Silke Koltrowitz, reporting for Reuters:

TAG Heuer is pushing ahead with plans for a smartwatch to more directly compete with the likes of the Apple Watch and may make acquisitions to help drive the strategy, its head said on Tuesday.

Swiss watch makers like TAG Heuer, the biggest brand in luxury goods group LVMH’s watch portfolio, had until recently largely dismissed the threat of “smart” gadgets, but LVMH watch chief Jean-Claude Biver says he had changed his mind on the subject.

Biver, who had already outlined plans for a smartwatch, said he had struck several partnerships and was mulling purchases to help come up with an original upmarket offering.

TAG Heuer’s smartwatch won’t sell. There’s no market for it.

Apple Watch requires pairing with an iPhone, and TAG’s smartwatch will need to pair with a smartphone to even have a chance of being as feature-rich as Apple Watch.

Apple isn’t going to re-engineer iOS for TAG’s benefit, so TAG’s smartwatch won’t pair with an iPhone the way Apple Watch does.

In order to have even a chance of being as feature-rich as Apple Watch, then, TAG’s smartwatch will have to pair with an Android phone. However, TAG wearers aren’t Android users. Rich people buy TAG watches, but rich people don’t buy Android phones.

This is TAG’s dilemma. Its smartwatch will need to pair with an Android phone to be anywhere near as feature-rich as Apple Watch, but TAG wearers don’t buy Android phones.

Ultimately, this dynamic is representative of the entire luxury watch industry. Replace TAG with Rolex, Omega, Longines, or any other high-end watchmaker, and the problem is the exact same.

A Rolex smartwatch would need to pair with an Android phone to be anywhere near as feature-rich as Apple Watch, but Rolex wearers don’t buy Android phones. An Omega smartwatch would need to pair with an Android phone to be anywhere near as feature-rich as Apple Watch, but Omega wearers don’t buy Android phones. A Longines smartwatch would need to pair with an Android phone to be anywhere near as feature-rich as Apple Watch, but Longines wearers don’t buy Android phones. None of their smartwatches would sell.

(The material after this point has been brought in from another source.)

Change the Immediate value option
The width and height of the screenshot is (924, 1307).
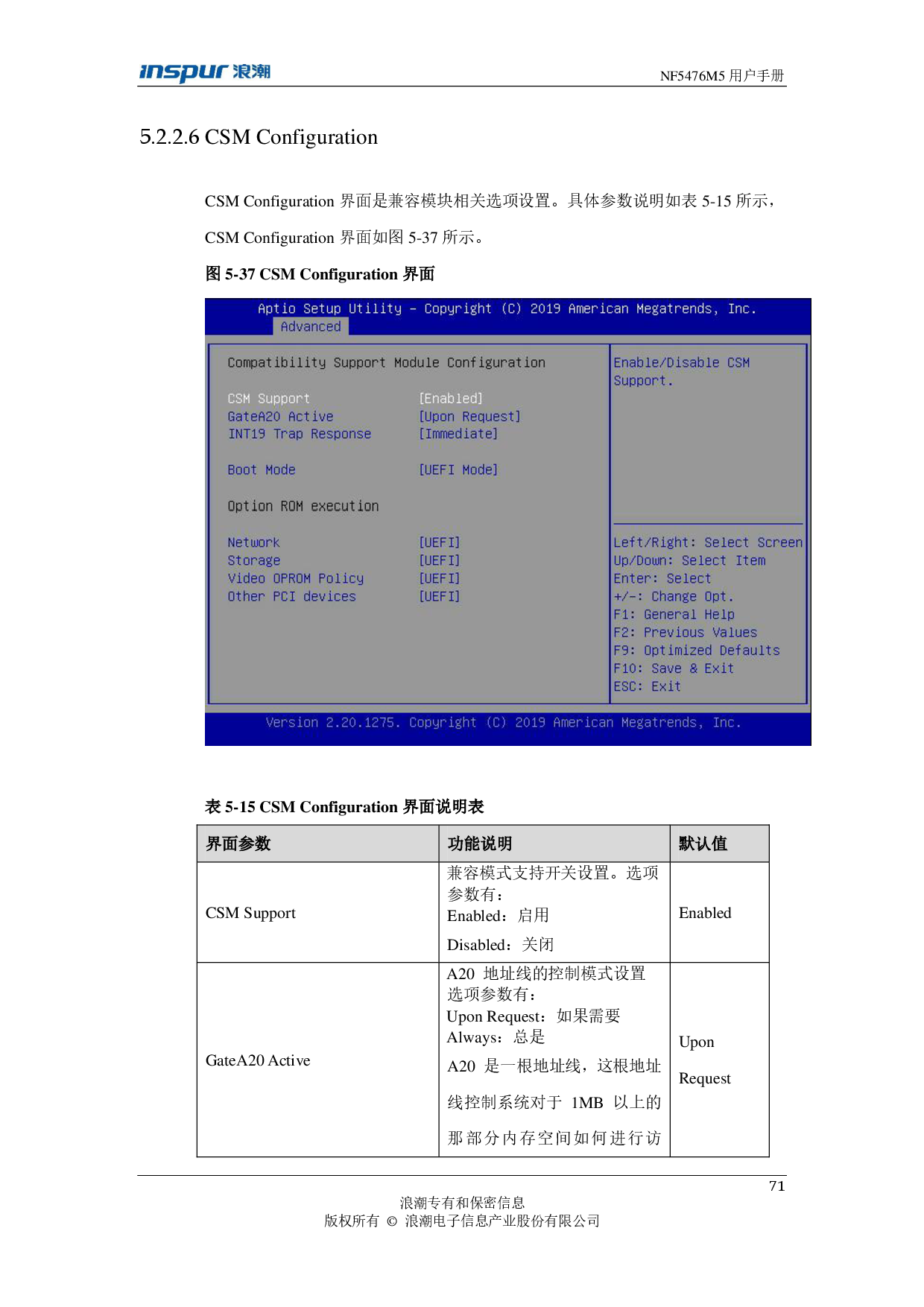point(458,434)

There’s not a rich-people-who-use-Android-and-buy-luxury-watches market.

Over the next decade — as Apple Watch’s “computer on a chip” becomes more powerful, as voice input becomes more useful, as Apple executes more of its health and smart home plans, as people recognize Apple Watch’s convenience — almost all watches will become smartwatches, similar to how all cell phones are becoming smartphones. The luxury watchmakers who make smartwatches will fail, because there won’t be a market for their products. But the luxury watchmakers who don’t make smartwatches will see their market continuously shrink. They’re damned if they do and damned if they don’t.

This, I believe, is why Jony Ive said, “Switzerland is fucked”.